Isso inclui revisão de livros didáticos, materiais de apoio e a reconfiguração da prática pedagógica não apenas como professor acadêmico, mas em suas relações familiares e com os alunos.

Projeto conta com experiência de organizações para educação antirracista

O Projeto Seta, que reúne sete organizações, oferece múltiplas ferramentas para fazer avançar a equidade racial no Brasil.

A iniciativa conta com a Ação Educativa, o Geledés - Instituto da Mulher Negra, a Campanha Nacional pelo Direito à Educação, o Conaq (Coordenação Nacional de Articulação de Quilombos), a Makira-E'ta, a ActionAid e a Uneafro Brasil.

"É uma formação continuada, iniciada em 2022, mas que tem um programa de oito anos", afirma Ana Paula Brandão, diretora programática da ActionAid. "São realizadas ações simultaneamente, como pesquisa de campo, produção de um material sistêmico e relatórios."

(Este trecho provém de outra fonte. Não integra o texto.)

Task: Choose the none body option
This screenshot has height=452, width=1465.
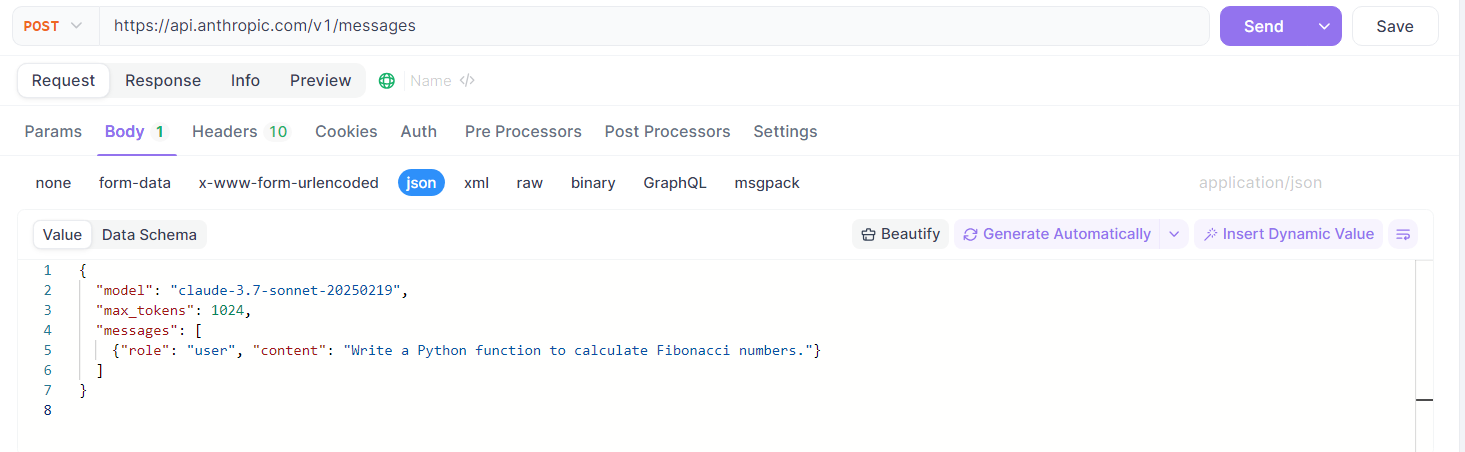Action: point(53,183)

Integrantes das sete organizações que formam o Projeto Seta
Integrantes das sete organizações que formam o Projeto Seta - Gabriel Monteiro/Divulgação

Uma das bandeiras do projeto é a articulação com organismos internacionais e ministeriais para que leis sejam implementadas. Outro ponto é a plataforma formativa para que professores possam estruturar aulas sobre equidade racial, com olhar diferenciado para a educação quilombola e indígena.

"O objetivo é que ensinem de acordo com a realidade de cada território, de cada estudante, com representações de todos os corpos. Na rede pública de ensino a maioria dos estudantes não são brancos."

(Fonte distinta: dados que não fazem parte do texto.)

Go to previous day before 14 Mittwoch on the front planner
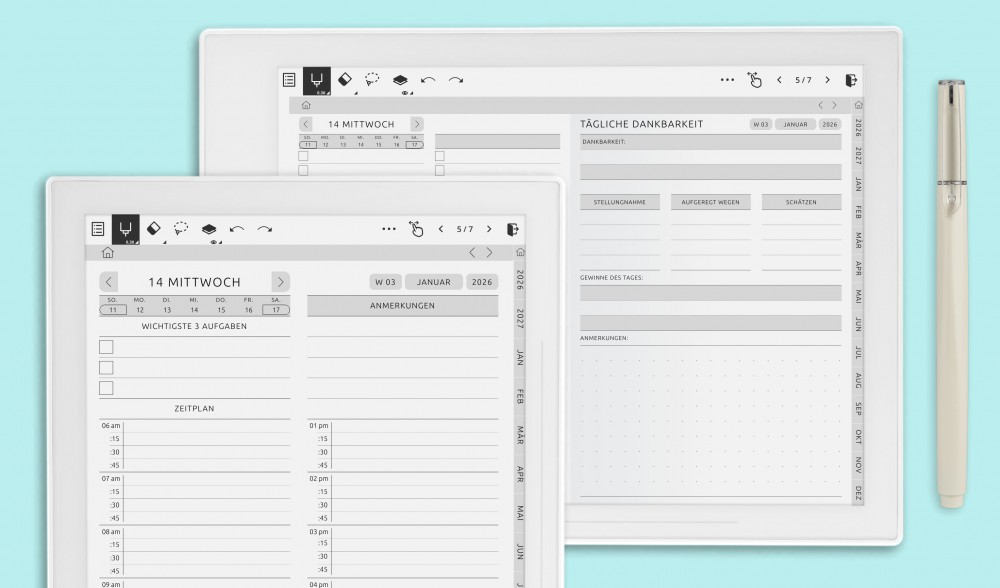This screenshot has height=588, width=1000. click(x=109, y=282)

Ana Paula Brandão, diretora programática da ActionAid, responsável pela gestão do Projeto Seta
Ana Paula Brandão, diretora programática da ActionAid, responsável pela gestão do Projeto Seta - Zô Guimarães

Ela destaca que os piores resultados de evasão escolar são de crianças negras, periféricas, quilombolas e indígenas —e que o Estado falha ao não oferecer uma educação que as insira, especialmente com a pandemia e a pobreza dos últimos anos.

"A educação é um dever e um direito de todos nós e nenhum setor pode se isentar de sua parte. Por isso, o Projeto Seta tem um olhar de 360º para transformar não apenas professores, mas comunidade escolar, famílias, todas as pessoas que trabalham na educação."